▸ EXERCISE DETAILS
When copying the data, keep every line exactly the same.
BEGIN RECORDS SHOWN
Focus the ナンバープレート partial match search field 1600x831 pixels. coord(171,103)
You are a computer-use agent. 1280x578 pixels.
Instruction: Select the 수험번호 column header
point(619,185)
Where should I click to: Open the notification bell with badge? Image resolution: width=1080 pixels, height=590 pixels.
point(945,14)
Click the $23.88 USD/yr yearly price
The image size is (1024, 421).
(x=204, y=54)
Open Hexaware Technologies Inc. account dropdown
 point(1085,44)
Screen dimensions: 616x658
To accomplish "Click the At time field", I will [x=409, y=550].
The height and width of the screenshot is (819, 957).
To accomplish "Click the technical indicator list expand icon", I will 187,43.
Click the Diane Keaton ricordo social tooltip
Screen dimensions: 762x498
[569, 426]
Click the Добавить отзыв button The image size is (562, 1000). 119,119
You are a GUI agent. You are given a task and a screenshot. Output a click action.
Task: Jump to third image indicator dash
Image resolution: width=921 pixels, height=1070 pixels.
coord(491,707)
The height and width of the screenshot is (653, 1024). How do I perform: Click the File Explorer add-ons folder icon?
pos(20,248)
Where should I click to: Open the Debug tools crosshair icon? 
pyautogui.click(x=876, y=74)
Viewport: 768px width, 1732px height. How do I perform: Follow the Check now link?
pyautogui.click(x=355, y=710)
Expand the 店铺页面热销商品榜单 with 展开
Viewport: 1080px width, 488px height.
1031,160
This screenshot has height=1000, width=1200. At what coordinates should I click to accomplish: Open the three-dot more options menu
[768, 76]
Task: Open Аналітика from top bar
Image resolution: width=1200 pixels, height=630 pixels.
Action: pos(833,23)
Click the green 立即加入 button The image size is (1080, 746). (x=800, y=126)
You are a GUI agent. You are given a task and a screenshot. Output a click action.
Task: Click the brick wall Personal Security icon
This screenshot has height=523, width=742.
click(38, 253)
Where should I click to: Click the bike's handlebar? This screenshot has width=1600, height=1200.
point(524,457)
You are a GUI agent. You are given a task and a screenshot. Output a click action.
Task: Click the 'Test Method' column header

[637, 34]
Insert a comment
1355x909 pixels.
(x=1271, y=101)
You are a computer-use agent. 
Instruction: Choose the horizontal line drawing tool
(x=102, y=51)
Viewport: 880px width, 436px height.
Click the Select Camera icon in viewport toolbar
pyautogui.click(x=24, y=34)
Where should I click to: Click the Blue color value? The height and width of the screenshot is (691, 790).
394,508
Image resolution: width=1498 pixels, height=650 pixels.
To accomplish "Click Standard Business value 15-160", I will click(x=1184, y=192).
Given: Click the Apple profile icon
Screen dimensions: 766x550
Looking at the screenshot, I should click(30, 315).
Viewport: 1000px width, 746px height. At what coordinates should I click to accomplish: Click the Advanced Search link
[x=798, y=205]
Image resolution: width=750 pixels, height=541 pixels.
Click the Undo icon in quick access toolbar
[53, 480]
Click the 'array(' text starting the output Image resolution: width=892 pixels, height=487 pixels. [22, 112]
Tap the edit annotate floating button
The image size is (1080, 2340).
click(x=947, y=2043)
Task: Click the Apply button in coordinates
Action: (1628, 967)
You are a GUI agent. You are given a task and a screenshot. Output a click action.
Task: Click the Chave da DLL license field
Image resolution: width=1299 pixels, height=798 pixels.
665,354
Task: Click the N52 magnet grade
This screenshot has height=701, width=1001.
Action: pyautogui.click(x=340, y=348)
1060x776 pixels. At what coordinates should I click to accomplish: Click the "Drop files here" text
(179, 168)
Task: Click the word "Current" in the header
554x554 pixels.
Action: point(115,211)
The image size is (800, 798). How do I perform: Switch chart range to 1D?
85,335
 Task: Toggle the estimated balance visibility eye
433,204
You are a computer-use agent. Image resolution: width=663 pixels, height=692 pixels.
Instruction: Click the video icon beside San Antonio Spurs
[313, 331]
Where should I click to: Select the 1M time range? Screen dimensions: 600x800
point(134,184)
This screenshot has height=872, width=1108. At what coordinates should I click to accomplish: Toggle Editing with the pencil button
END RECORDS SHOWN
▸ YOUR SOLUTION
Focus the ナンバープレート partial match search field 1600x831 pixels. coord(171,103)
You are a computer-use agent. 1280x578 pixels.
Instruction: Select the 수험번호 column header
point(619,185)
Where should I click to: Open the notification bell with badge? Image resolution: width=1080 pixels, height=590 pixels.
point(945,14)
Click the $23.88 USD/yr yearly price
The image size is (1024, 421).
(x=204, y=54)
Open Hexaware Technologies Inc. account dropdown
 point(1085,44)
Screen dimensions: 616x658
To accomplish "Click the At time field", I will [x=409, y=550].
The height and width of the screenshot is (819, 957).
To accomplish "Click the technical indicator list expand icon", I will 187,43.
Click the Diane Keaton ricordo social tooltip
Screen dimensions: 762x498
[569, 426]
Click the Добавить отзыв button The image size is (562, 1000). 119,119
You are a GUI agent. You are given a task and a screenshot. Output a click action.
Task: Jump to third image indicator dash
Image resolution: width=921 pixels, height=1070 pixels.
coord(491,707)
The height and width of the screenshot is (653, 1024). How do I perform: Click the File Explorer add-ons folder icon?
pos(20,248)
Where should I click to: Open the Debug tools crosshair icon? 
pyautogui.click(x=876, y=74)
Viewport: 768px width, 1732px height. How do I perform: Follow the Check now link?
pyautogui.click(x=355, y=710)
Expand the 店铺页面热销商品榜单 with 展开
Viewport: 1080px width, 488px height.
1031,160
This screenshot has height=1000, width=1200. At what coordinates should I click to accomplish: Open the three-dot more options menu
[768, 76]
Task: Open Аналітика from top bar
Image resolution: width=1200 pixels, height=630 pixels.
Action: pos(833,23)
Click the green 立即加入 button The image size is (1080, 746). (x=800, y=126)
You are a GUI agent. You are given a task and a screenshot. Output a click action.
Task: Click the brick wall Personal Security icon
This screenshot has height=523, width=742.
click(38, 253)
Where should I click to: Click the bike's handlebar? This screenshot has width=1600, height=1200.
point(524,457)
You are a GUI agent. You are given a task and a screenshot. Output a click action.
Task: Click the 'Test Method' column header

[637, 34]
Insert a comment
1355x909 pixels.
(x=1271, y=101)
You are a computer-use agent. 
Instruction: Choose the horizontal line drawing tool
(x=102, y=51)
Viewport: 880px width, 436px height.
Click the Select Camera icon in viewport toolbar
pyautogui.click(x=24, y=34)
Where should I click to: Click the Blue color value? The height and width of the screenshot is (691, 790).
394,508
Image resolution: width=1498 pixels, height=650 pixels.
To accomplish "Click Standard Business value 15-160", I will click(x=1184, y=192).
Given: Click the Apple profile icon
Screen dimensions: 766x550
Looking at the screenshot, I should click(30, 315).
Viewport: 1000px width, 746px height. At what coordinates should I click to accomplish: Click the Advanced Search link
[x=798, y=205]
Image resolution: width=750 pixels, height=541 pixels.
Click the Undo icon in quick access toolbar
[53, 480]
Click the 'array(' text starting the output Image resolution: width=892 pixels, height=487 pixels. [22, 112]
Tap the edit annotate floating button
The image size is (1080, 2340).
click(x=947, y=2043)
Task: Click the Apply button in coordinates
Action: (1628, 967)
You are a GUI agent. You are given a task and a screenshot. Output a click action.
Task: Click the Chave da DLL license field
Image resolution: width=1299 pixels, height=798 pixels.
665,354
Task: Click the N52 magnet grade
This screenshot has height=701, width=1001.
Action: pyautogui.click(x=340, y=348)
1060x776 pixels. At what coordinates should I click to accomplish: Click the "Drop files here" text
(179, 168)
Task: Click the word "Current" in the header
554x554 pixels.
Action: point(115,211)
The image size is (800, 798). How do I perform: Switch chart range to 1D?
85,335
 Task: Toggle the estimated balance visibility eye
433,204
You are a computer-use agent. Image resolution: width=663 pixels, height=692 pixels.
Instruction: Click the video icon beside San Antonio Spurs
[313, 331]
Where should I click to: Select the 1M time range? Screen dimensions: 600x800
point(134,184)
This screenshot has height=872, width=1108. At what coordinates should I click to accomplish: Toggle Editing with the pencil button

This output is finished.